I feel like I’m getting gray hair’ – Me
‘Maybe it’s because you Google brain tumor after your daughter has a bloody nose’ – coworker
I read an article recently that the parents of children who are critically ill often feel like they are just waiting for the other shoe to drop. My son spent 35 days in the NICU after he was born, endured three surgeries, countless procedures, and ultimately died in my arms when I was able to hold him for the first and last time.
And since then I feel like I have been waiting for the other shoe to drop. MJ’s twin brother had a hernia surgery at 7 months of age and before we knew what was causing his testicle to swell immensely, I was convinced he had leukemia. During his broken arm surgery to get pins, I had flashbacks to multiple surgeries his twin brother had. When he had a headache last month I was sure it was a sign of brain cancer. When I had an emergency D&C after my miscarriage, I made the nurse promise me she would save my ovaries if I needed an emergency hysterectomy, hoping that if it happened we could find a surrogate to carry our baby.
Every day when I say goodbye to my living children I am scared I won’t ever see them again.
Why on Earth do I have these horrible thoughts running through my brain?!?!
Because I am waiting for the other shoe to drop.
When we finally became pregnant with our daughter, after our miscarriage and MJ’s death, my husband wanted to shout out the news to the world when we saw her heartbeat for the first time. I wanted to tuck that ultrasound picture in an envelope and not look at it again for 18 weeks. Because then she’d be viable, at 24 weeks and she’d have a chance of living if she was to be born early. I had no reason to fear pre-term labor. I delivered my twins at 36 weeks, and they each weighed 6lbs. But I was waiting for the other shoe to drop.
We did share the news that day with our families and on Facebook. It was mainly because my husband urged me to not live scared and embrace our baby. But I did live scared that entire pregnancy and was not really convinced I would bring her home until she was alive and in my arms.
The other shoe never did drop and I delivered a healthy baby girl at 39 weeks.
And I still just don’t know why I keep waiting for that other shoe to drop. Is it because my first 5 weeks of motherhood consisted of surgery after surgery and decisions that no mother should have to make? Or because those 5 weeks play over and over again in my head on a daily basis? I’ll probably never know.
What I do know is that my experiences have shaped who I am today.
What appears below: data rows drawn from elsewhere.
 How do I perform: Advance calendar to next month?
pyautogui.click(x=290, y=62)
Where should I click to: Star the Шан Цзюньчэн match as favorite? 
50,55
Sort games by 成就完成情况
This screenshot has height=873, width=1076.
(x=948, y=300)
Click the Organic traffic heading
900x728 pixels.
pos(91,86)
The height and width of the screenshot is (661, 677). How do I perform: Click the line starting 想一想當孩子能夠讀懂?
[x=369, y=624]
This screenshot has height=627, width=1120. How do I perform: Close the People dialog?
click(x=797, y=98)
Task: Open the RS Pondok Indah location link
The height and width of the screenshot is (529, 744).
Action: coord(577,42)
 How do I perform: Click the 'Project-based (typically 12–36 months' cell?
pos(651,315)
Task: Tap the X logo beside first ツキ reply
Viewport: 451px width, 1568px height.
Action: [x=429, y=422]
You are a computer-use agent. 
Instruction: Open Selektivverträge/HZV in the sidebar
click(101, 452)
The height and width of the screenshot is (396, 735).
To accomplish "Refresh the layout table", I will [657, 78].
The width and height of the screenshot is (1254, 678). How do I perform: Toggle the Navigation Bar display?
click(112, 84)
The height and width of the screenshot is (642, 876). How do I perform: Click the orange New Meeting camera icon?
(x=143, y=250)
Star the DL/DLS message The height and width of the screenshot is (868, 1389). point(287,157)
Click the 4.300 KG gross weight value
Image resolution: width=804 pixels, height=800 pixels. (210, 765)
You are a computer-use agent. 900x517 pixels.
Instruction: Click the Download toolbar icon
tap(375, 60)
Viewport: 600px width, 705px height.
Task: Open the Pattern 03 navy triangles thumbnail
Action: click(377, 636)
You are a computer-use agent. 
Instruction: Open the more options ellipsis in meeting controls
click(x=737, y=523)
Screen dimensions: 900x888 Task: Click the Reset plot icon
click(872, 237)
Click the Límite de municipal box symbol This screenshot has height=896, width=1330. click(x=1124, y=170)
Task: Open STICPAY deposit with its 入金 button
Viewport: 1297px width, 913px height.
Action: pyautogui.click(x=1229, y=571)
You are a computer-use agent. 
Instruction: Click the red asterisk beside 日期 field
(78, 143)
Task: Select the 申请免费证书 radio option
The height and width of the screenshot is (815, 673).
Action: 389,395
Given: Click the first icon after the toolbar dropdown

The scars I carry are deep, and won’t be healed this side of Heaven. I am fearful for the things that may happen. I prepare myself for the worst and don’t allow to think the best.
But I also love deeper. I say I love you more times than I ever thought possible. I sneak in to see my sleeping children just to hear them breathe, yet I take their temperature entirely too much.
Waiting for the other shoe to drop has taught me to cling to what I have because I know that at a moment’s notice it can all be taken away. I fear for it to be taken away, but I also hold onto the other shoe so tightly in hopes I’ll never have to give it away again.
I’m not quite sure what kind of mother I would have been if I never had to say goodbye to my son. I’d like to say that I would love just as fierce and I wouldn’t take a healthy baby for granted, but a part of me thinks that I would have. Waiting for the other shoe to drop is exhausting, but it’s also a part of who I am that I don’t think will ever change.
So I will continue to love with the fierceness only a bereaved mother can have. I will hold my children and appreciate them with all that I have. I will know that two healthy lungs are an absolute treasure and I will still tear up listening to their hearts beat. This is me, and this is what I know.